À quel moment le pragmatisme amène-t-il les responsables d’un pays, devant l’échec patent d’une politique, à rejeter les vieux dogmes et à faire l’inverse de ce que prône leur idéologie ? Pourquoi, le plus souvent, préfèrent-ils mettre en place des rustines qui, quoique ne réglant pas le problème de fond, permettent à la voiture de rouler encore un certain temps avant de percuter le mur ?

Cette question s’est posée à l’Union soviétique avec la gestion de son agriculture ; elle se pose aujourd’hui à la France avec son système éducatif.

L’agriculture, grande faiblesse de l’URSS

On sait que le désastre de son agriculture fut l’une des causes de l’effondrement de l’Union soviétique. Les gaspillages le disputant à l’incurie des gestionnaires et au je-m’en-foutisme des travailleurs des kolkhozes et sovkhozes (« L’État fait semblant de nous payer, nous faisons semblant de travailler »), l’URSS fut toujours incapable de bien nourrir sa population, malgré les immenses ressources que l’État lui consacra.

Mais on a oublié qu’une bonne partie de l’approvisionnement des villes en produits agricoles provenait des lopins de terre que chaque ouvrier d’une ferme collective était autorisé à cultiver pour les besoins de sa famille et dont il avait le droit de vendre le surplus. Les ouvriers, s’étant bien reposés dans la journée, redevenaient paysans le soir et se mettaient au travail dans leur lopin de terre (souvent avec des outils et matériaux volés à leur employeur…).

Voyant cela, pourquoi les dirigeants soviétiques n’ont-ils pas, par réalisme, généralisé la politique des lopins de terre, en démantelant parallèlement l’agriculture collective ou au moins en réduisant son périmètre ?

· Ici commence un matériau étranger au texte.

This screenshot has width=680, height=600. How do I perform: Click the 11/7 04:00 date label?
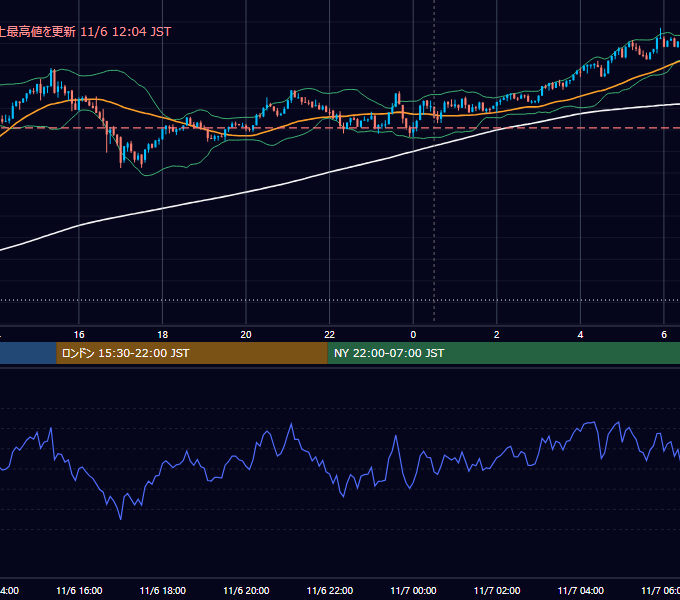580,590
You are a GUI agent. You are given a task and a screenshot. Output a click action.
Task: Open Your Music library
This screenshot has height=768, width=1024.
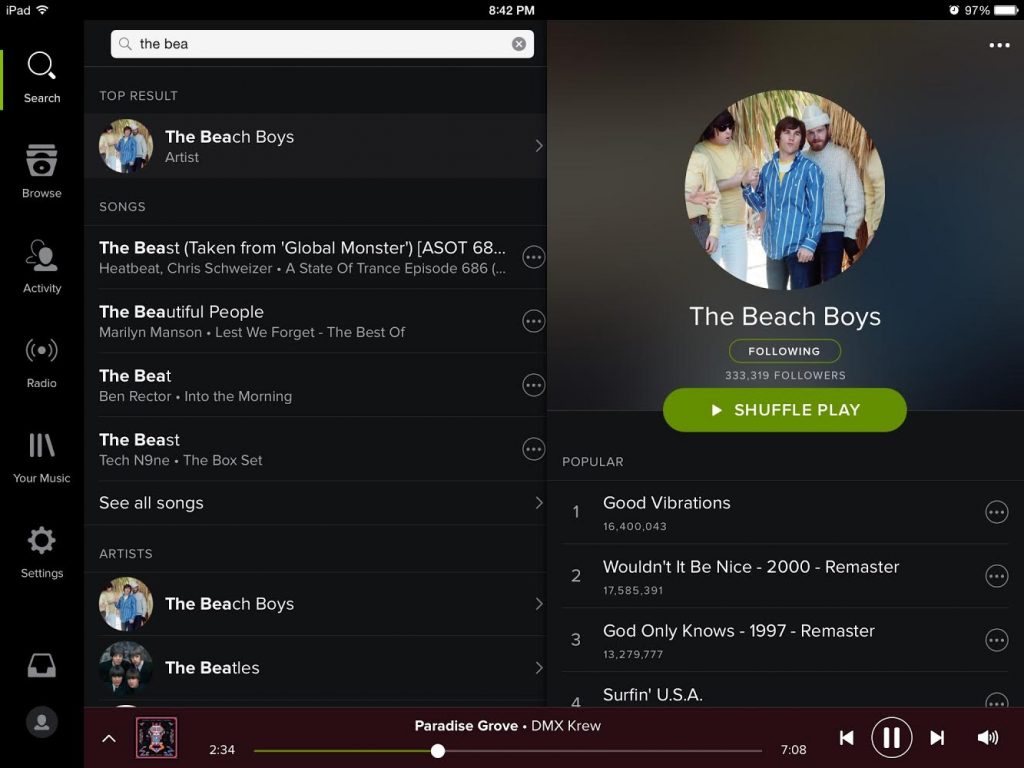pos(42,456)
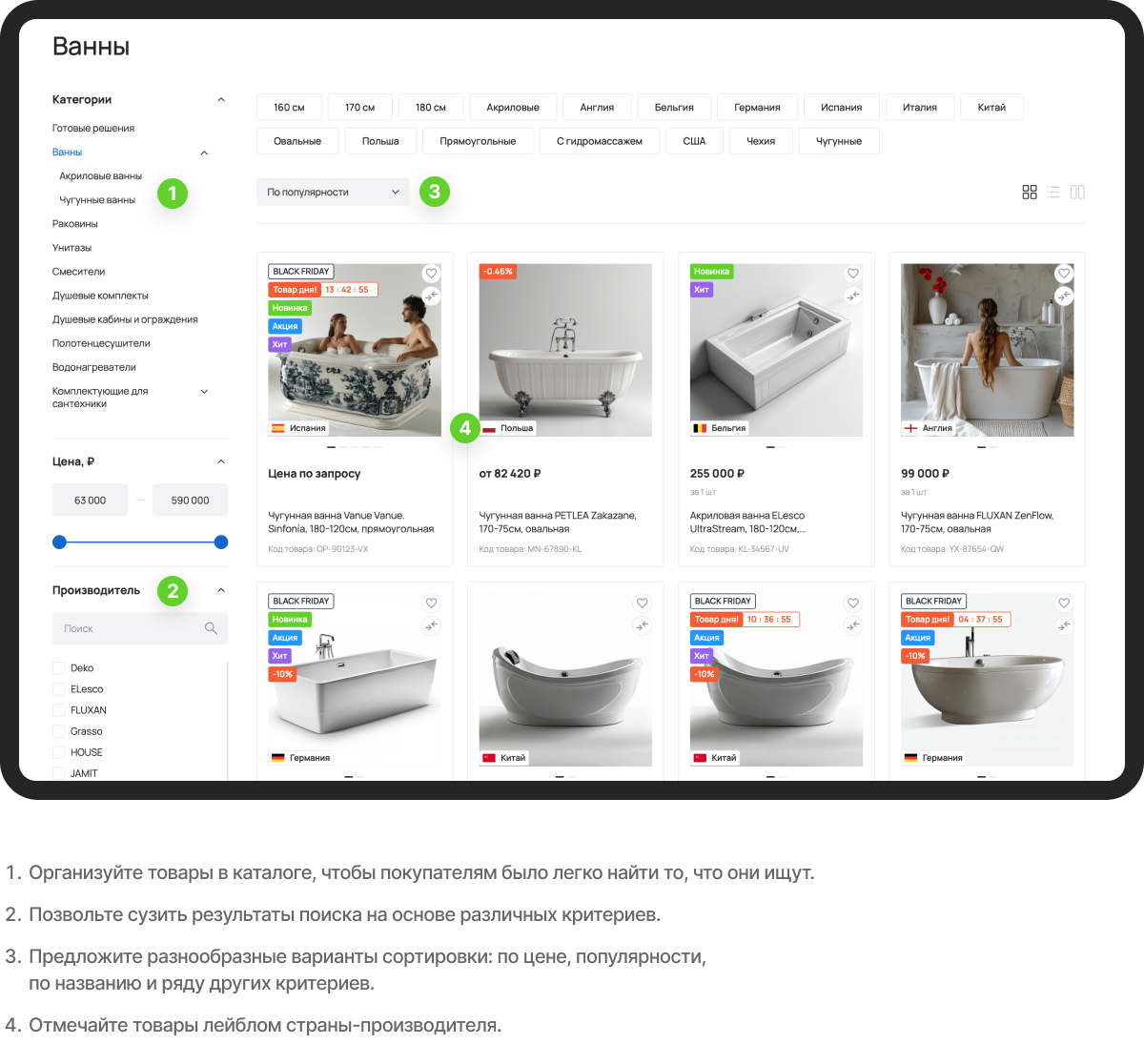Image resolution: width=1144 pixels, height=1064 pixels.
Task: Check the Deko manufacturer checkbox
Action: pyautogui.click(x=59, y=668)
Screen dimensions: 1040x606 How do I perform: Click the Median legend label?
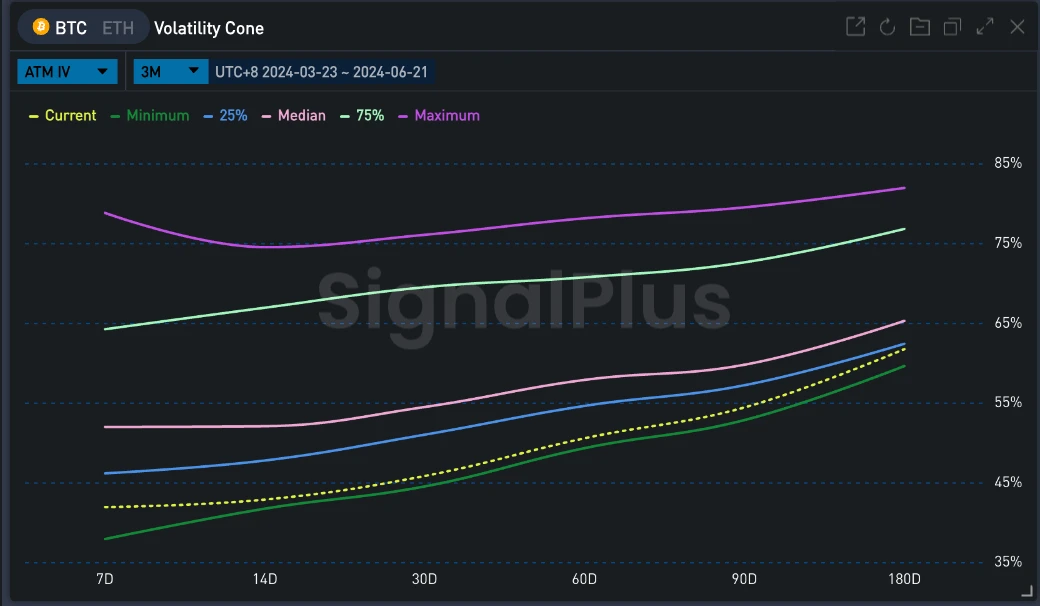tap(301, 116)
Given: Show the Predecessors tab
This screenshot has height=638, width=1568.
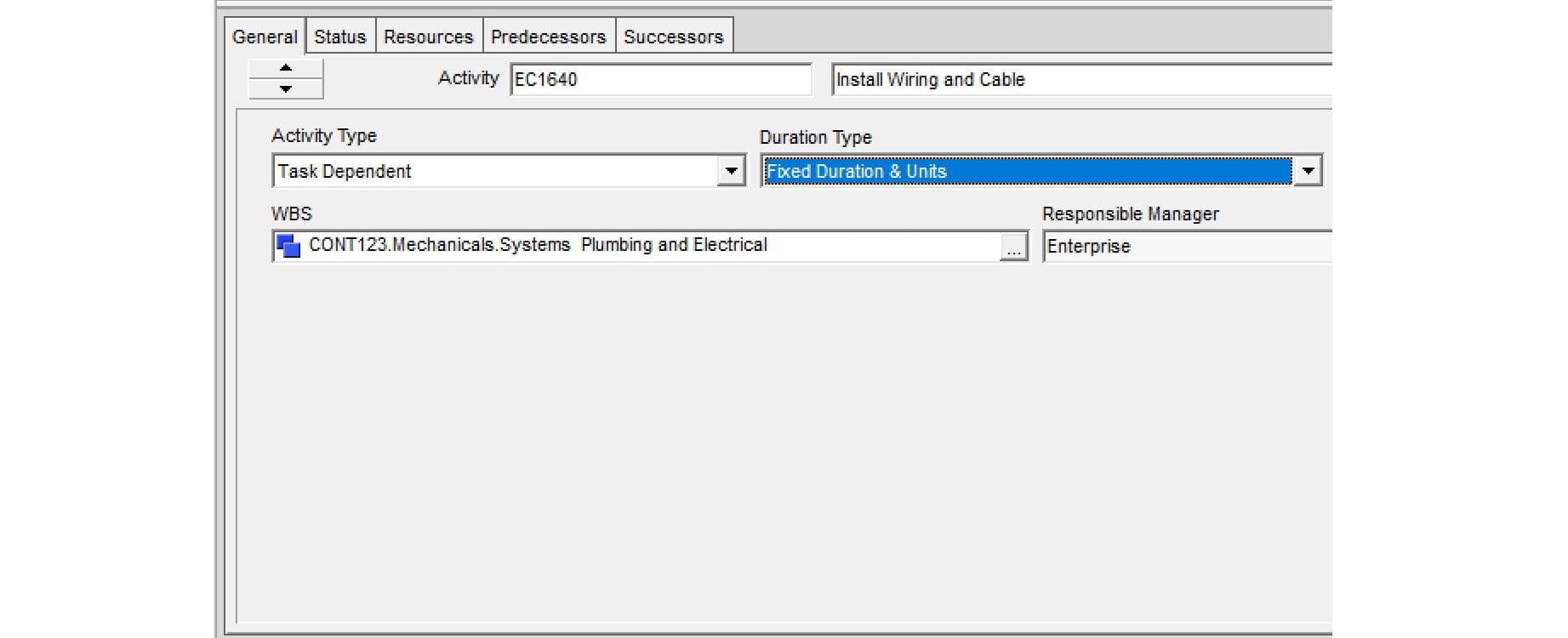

L’un d’entre eux y pensa mais il n’eut pas le temps de le faire : c’était Lavrenty Beria, le chef de la police secrète — le « Himmler soviétique » selon l’expression de Staline.

À la mort du dictateur, en mars 1953, Beria — qui ne croyait que dans l’efficacité, aussi bien pour liquider les opposants au régime que pour construire la première bombe atomique soviétique – aurait eu la tentation de rejeter une bonne partie de l’héritage lénino-stalinien et de libéraliser l’économie soviétique. Son idée était simple : pour être une grande puissance à l’égal des États-Unis, l’URSS devait appliquer leurs méthodes de gestion économique. Cette (contre)révolution aurait conduit, entre autres, à démanteler l’agriculture collective et à redonner la propriété de la terre aux paysans.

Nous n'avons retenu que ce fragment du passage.